Setting Up Development Environment¶
Gitpod¶
You can use Gitpod, a free online VS Code-like environment, to quickly start contributing.
Local Setup¶
-
Clone the repository:
git clone https://github.com/nneji123/ycombinator-scraper.git cd ycombinator-scraper
-
Create a virtual environment (optional but recommended):
python -m venv venv source venv/bin/activate # On Windows: venv\Scripts\activate
-
Install dependencies:
pip install -r requirements.txt
Running Tests¶
Make sure to run tests before submitting a pull request.
pytest tests
Installing Documentation Requirements¶
If you make changes to documentation, install the necessary dependencies:
pip install -r requirements-docs.txt
mkdocs serve
Setting Up Pre-Commit Hooks¶
We use pre-commit
to ensure code quality. Install it by running:
pip install pre-commit
pre-commit install
Now, pre-commit
will run automatically before each commit to check for linting and other issues.
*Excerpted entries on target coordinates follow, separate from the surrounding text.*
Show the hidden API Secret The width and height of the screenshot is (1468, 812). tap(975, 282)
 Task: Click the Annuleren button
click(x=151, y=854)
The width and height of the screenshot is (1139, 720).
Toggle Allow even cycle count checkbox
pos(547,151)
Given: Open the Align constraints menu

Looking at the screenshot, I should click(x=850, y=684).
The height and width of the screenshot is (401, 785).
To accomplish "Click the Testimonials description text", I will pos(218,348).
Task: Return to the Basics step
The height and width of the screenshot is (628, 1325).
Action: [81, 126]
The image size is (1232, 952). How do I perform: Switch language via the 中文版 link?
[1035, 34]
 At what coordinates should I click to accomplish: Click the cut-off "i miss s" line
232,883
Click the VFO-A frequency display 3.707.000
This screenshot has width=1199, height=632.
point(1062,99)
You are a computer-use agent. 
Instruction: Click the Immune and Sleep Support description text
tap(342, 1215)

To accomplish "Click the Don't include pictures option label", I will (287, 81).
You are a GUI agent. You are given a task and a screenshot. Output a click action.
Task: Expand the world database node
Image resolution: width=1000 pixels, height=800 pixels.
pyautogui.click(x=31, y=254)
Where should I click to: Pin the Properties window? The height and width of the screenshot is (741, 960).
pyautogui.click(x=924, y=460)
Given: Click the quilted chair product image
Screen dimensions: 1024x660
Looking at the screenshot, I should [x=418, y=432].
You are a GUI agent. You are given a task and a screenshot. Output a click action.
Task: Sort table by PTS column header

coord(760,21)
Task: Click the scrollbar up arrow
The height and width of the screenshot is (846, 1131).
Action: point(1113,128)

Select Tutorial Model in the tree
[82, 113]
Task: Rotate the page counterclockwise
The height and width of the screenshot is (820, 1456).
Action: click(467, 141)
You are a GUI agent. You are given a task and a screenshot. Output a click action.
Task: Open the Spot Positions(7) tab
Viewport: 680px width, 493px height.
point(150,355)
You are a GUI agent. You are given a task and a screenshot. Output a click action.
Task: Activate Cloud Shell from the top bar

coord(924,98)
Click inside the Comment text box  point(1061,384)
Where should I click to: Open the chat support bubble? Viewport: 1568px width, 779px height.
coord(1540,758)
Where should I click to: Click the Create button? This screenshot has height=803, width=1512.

Submitting a Pull Request¶
-
Fork the repository and create a new branch for your contribution:
git checkout -b feature-or-fix-branch
-
Make your changes and commit them:
git add . git commit -am "Your meaningful commit message"
-
Push the changes to your fork:
git push origin feature-or-fix-branch
-
Open a pull request on GitHub. Provide a clear title and description of your changes.
Documentation¶
The documentation is made with Material for MkDocs and is hosted by GitHub Pages.
License¶
YCombinator-Scraper is distributed under the terms of the MIT license.